Analysis: American Eagle Outfitters navigates challenges well
At headline level, American Eagle Outfitters’ net revenue continues to grow at pace. However, the 7.9% uplift includes around $40 million of license royalties from a third-party operator in Japan. Once this is removed, growth falls to a still respectable, but much more muted, 3.9%. The same dynamic applies to the bottom line, where royalty income was helpful in offsetting margin declines from higher markdown and delivery expenses to produce a 7.2% uplift in operating profit.
Without the royalty income, there is no denying that AEO’s underlying performance has deteriorated. Overall comparable sales growth dipped to a modest 2%, while American Eagle’s comparable sales fell by 1% – ending a long run of respectable increases. Aerie held up better, posting a 16% uplift in comparables – its 19th consecutive quarter of double-digit sales uplifts.
American Eagle’s soft numbers were not aided by some unfavorable weather and relatively soft demand for apparel over the start of the quarter. Like other retailers, it saw less interest from consumers, which translated into weak numbers – especially off the back of a relatively strong performance of a 7% comparable uplift last year.
However, we also believe that, outside of denim, collections in American Eagle were a little bland and ‘samey’ this season; in a market where demand was already soft, that did little to stimulate consumers into spending money. This was exacerbated by weak traffic in some of the locations where American Eagle trades. All of this resulted in more markdown activity to clear inventory, something that impacted on margins.
Fortunately, we believe that sales strengthened as the quarter progressed and this bodes well for third-quarter performance. So to does the continued focus on denim where American Eagle has added more shapes and styles. We believe this area will be a winner over the important third and fourth quarters, including in menswear collections where American Eagle is attempting to replicate the success it has seen in women’s denim.

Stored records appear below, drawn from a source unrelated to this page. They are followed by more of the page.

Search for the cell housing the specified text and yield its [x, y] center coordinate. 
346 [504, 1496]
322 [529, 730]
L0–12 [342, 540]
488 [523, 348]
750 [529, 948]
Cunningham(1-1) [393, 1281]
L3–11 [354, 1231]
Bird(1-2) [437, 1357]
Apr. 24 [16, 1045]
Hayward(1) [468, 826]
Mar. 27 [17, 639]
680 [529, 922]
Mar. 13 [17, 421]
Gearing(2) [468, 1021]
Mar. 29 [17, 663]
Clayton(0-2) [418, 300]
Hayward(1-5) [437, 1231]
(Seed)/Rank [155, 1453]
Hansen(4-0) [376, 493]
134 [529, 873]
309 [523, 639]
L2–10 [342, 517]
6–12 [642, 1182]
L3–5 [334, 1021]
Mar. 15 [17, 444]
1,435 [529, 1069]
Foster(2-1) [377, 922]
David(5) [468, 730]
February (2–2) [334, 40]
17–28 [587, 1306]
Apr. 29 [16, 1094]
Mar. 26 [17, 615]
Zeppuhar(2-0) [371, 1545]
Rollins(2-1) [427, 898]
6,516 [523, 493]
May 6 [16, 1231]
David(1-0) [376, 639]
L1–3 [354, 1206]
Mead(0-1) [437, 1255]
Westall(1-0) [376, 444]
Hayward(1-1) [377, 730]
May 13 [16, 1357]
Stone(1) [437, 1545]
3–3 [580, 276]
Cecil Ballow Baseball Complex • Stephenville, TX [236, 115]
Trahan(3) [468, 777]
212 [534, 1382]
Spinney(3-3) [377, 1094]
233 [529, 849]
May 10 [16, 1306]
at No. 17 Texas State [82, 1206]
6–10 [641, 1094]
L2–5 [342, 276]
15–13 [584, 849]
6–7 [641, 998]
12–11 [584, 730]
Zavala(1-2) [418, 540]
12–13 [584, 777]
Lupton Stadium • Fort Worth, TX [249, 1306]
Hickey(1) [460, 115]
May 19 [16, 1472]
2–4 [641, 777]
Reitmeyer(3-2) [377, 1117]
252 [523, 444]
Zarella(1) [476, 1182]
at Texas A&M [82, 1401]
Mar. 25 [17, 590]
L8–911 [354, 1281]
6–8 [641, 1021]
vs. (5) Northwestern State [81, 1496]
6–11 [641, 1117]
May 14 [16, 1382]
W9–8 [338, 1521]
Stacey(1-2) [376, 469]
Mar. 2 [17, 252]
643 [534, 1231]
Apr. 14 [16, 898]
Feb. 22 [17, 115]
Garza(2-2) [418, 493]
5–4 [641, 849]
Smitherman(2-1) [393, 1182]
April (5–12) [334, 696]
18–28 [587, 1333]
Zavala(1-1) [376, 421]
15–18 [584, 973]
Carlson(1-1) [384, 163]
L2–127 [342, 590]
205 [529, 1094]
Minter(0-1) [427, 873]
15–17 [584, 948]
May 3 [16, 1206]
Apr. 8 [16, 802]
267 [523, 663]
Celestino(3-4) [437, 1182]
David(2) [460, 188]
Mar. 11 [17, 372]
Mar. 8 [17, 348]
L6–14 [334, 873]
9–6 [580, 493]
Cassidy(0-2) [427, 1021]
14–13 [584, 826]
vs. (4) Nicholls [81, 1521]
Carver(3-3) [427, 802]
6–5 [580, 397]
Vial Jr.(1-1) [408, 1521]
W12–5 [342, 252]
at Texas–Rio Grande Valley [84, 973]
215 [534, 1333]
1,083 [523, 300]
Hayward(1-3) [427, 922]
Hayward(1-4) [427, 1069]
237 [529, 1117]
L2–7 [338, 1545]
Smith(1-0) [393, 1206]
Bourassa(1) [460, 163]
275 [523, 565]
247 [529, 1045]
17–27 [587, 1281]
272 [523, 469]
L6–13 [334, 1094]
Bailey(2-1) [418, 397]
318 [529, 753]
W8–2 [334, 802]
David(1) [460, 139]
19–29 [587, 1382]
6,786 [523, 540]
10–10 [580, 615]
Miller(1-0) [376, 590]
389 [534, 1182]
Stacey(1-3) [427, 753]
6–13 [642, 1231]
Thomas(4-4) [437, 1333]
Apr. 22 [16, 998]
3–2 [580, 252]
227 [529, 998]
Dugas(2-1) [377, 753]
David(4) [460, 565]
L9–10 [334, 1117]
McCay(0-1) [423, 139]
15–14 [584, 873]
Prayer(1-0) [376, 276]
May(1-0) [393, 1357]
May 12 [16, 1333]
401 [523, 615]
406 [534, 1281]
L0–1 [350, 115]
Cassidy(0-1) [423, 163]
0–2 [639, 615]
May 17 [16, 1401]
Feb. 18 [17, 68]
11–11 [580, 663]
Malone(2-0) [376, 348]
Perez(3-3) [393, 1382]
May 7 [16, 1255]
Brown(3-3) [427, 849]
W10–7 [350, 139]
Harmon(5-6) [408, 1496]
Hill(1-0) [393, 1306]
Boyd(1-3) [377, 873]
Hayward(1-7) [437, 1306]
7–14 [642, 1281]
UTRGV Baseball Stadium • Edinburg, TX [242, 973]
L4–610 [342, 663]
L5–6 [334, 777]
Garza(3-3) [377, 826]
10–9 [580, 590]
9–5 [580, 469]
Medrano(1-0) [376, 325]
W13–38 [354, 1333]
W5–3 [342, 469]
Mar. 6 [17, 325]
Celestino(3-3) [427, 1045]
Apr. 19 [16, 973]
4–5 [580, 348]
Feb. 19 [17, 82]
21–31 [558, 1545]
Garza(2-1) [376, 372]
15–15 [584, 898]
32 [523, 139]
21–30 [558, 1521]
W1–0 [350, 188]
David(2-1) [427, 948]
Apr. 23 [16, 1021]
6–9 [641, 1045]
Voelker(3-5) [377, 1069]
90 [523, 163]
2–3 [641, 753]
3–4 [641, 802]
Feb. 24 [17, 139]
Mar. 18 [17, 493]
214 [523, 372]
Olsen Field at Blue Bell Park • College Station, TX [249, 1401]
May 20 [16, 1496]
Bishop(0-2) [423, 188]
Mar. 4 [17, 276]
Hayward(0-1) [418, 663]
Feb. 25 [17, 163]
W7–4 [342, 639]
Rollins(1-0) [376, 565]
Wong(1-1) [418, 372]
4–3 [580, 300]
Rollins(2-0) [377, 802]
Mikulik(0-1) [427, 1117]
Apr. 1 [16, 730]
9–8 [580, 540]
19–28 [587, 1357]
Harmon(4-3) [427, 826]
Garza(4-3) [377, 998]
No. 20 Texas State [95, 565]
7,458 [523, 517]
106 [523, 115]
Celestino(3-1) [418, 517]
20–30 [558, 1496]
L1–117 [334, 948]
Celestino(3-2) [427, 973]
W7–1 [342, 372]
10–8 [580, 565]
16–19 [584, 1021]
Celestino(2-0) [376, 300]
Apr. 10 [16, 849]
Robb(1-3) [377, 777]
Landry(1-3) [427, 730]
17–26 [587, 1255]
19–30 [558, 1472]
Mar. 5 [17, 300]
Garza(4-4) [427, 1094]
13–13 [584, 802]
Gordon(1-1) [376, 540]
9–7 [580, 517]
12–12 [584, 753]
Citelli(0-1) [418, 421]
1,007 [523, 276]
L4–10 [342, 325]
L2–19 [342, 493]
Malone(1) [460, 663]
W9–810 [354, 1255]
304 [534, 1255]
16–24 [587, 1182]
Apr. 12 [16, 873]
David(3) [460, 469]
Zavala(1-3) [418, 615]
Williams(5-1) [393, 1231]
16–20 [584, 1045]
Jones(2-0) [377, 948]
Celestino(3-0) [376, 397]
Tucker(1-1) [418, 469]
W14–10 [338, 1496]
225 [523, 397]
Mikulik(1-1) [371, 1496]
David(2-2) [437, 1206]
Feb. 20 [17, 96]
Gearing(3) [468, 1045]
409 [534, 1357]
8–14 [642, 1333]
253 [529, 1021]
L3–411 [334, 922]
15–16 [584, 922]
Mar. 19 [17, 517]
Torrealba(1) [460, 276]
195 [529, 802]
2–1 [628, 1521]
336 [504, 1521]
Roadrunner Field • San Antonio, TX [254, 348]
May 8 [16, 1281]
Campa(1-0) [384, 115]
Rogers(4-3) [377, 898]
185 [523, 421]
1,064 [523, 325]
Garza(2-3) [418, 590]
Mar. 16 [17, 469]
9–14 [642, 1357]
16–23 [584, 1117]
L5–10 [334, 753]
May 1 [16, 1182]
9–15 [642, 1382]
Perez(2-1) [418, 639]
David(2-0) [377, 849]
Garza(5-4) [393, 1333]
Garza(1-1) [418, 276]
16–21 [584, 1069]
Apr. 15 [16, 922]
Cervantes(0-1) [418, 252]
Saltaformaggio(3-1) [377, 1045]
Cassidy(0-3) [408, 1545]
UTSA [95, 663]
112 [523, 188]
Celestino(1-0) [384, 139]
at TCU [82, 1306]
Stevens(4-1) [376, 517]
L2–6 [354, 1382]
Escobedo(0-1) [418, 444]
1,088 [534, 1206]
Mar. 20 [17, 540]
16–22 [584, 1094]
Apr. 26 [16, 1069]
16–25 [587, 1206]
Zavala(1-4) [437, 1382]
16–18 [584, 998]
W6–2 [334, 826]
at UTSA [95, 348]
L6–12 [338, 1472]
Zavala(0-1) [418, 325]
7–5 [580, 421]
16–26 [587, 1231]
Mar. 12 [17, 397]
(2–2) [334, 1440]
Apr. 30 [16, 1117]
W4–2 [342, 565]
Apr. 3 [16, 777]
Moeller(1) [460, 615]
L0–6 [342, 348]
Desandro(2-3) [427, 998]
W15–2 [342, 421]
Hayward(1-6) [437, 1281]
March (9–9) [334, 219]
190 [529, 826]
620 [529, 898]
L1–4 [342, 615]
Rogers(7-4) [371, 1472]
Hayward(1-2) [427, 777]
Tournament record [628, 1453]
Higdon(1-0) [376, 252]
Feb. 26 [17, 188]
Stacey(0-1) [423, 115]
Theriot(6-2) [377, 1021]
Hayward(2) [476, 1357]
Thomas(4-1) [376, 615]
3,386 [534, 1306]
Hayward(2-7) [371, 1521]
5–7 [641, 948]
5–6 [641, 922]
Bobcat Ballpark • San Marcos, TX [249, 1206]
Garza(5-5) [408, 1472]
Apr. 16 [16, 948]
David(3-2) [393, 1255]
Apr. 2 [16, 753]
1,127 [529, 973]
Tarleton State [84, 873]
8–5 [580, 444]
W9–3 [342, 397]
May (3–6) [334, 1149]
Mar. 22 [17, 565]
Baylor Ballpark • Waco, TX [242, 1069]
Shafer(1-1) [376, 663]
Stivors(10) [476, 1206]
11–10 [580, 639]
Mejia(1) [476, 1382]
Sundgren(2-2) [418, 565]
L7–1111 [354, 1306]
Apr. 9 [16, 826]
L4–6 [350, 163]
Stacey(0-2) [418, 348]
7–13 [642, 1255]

Aerie’s comparable sales remain robust, although as the division is now lapping prior year growth of 27%, it is understandable that growth is beginning to flatten out. Even so, an uplift of 16% underlines that Aerie is still taking market share across all the categories in which it trades. This includes from Victoria’s Secret, thanks to Aerie’s inclusive marketing and proposition which continue to resonate and pull in new customers. Over recent quarters, we have noticed the brand being much more active on social media which we see as helpful in widening Aerie’s potential audience.

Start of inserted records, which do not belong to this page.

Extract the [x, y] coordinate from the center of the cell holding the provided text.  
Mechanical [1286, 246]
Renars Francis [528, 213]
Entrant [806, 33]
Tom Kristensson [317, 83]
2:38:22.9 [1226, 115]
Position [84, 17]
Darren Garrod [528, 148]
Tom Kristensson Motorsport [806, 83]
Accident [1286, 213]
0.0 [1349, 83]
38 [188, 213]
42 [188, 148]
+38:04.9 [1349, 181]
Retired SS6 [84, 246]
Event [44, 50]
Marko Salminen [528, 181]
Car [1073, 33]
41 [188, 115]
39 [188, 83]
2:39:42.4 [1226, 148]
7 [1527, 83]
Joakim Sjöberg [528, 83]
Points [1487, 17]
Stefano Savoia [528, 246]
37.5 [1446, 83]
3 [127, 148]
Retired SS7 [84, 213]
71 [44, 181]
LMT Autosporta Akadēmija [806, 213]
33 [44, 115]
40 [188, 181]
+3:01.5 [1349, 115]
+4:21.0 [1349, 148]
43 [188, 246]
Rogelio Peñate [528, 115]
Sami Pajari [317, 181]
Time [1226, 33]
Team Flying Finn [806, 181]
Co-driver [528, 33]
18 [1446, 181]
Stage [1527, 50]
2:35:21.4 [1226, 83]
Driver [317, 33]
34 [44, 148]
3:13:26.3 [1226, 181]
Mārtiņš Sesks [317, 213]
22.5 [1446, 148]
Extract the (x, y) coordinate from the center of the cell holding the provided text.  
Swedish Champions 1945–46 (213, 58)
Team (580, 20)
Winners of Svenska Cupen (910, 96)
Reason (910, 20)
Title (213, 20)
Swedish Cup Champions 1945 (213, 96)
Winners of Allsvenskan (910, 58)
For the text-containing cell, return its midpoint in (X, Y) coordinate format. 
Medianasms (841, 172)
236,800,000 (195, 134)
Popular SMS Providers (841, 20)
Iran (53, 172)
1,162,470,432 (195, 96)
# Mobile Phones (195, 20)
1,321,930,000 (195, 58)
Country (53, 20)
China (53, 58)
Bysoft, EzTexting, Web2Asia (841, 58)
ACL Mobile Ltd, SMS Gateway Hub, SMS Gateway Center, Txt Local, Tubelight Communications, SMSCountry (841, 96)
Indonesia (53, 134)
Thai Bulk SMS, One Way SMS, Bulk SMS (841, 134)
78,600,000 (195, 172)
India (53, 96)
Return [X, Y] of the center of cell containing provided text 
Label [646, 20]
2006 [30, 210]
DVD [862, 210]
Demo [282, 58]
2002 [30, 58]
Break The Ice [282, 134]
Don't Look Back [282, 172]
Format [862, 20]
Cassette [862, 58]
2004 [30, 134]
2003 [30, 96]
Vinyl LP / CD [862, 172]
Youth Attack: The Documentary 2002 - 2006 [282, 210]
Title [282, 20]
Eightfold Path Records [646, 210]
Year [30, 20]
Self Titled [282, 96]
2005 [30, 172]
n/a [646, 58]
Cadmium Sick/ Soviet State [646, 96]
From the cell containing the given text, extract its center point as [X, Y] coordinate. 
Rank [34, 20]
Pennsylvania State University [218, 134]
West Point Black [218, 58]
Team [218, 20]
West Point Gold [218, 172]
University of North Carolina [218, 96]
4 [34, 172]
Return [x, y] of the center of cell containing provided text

Some of the increase at Aerie is also down to much greater traction in categories outside of lingerie, like leggings and yoga pants. Here, Aerie has had little difficulty in getting its core customers to buy products, which are both well designed and reasonably priced. We believe that this is a winning strategy going into the holiday quarter and that Aerie will trade well with collections where the emphasis is on cozy and comfortable.

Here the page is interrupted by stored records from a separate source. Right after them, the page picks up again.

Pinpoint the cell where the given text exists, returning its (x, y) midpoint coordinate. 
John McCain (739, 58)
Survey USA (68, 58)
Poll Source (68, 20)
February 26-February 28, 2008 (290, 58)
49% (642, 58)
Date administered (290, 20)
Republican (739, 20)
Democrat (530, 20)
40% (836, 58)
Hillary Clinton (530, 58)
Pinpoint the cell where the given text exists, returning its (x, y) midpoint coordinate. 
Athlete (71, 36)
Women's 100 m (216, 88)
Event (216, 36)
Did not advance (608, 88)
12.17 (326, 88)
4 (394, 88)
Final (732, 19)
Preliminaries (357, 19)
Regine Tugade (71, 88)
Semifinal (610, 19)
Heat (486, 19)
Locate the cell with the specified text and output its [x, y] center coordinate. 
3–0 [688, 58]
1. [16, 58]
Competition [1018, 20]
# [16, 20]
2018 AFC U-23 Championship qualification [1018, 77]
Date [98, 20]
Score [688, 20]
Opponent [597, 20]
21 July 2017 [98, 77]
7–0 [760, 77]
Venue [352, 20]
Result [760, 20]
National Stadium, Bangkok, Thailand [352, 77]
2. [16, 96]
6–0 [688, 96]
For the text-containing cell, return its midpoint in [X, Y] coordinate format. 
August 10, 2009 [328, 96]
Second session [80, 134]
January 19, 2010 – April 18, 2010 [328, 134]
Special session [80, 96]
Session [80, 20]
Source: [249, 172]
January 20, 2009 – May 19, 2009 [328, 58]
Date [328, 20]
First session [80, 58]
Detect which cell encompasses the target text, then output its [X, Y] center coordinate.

Overall, we remain encouraged by the progress at AEO. The company operates in a difficult and fickle part of the market and is subject to the vagaries of fashion demand as well as to softening mall traffic. However, it generally navigates these challenges well and at both Aerie and AEO it has carved out a distinct proposition that connects with consumers. Over the next couple of quarters, prior year numbers become less challenging which should help boost results.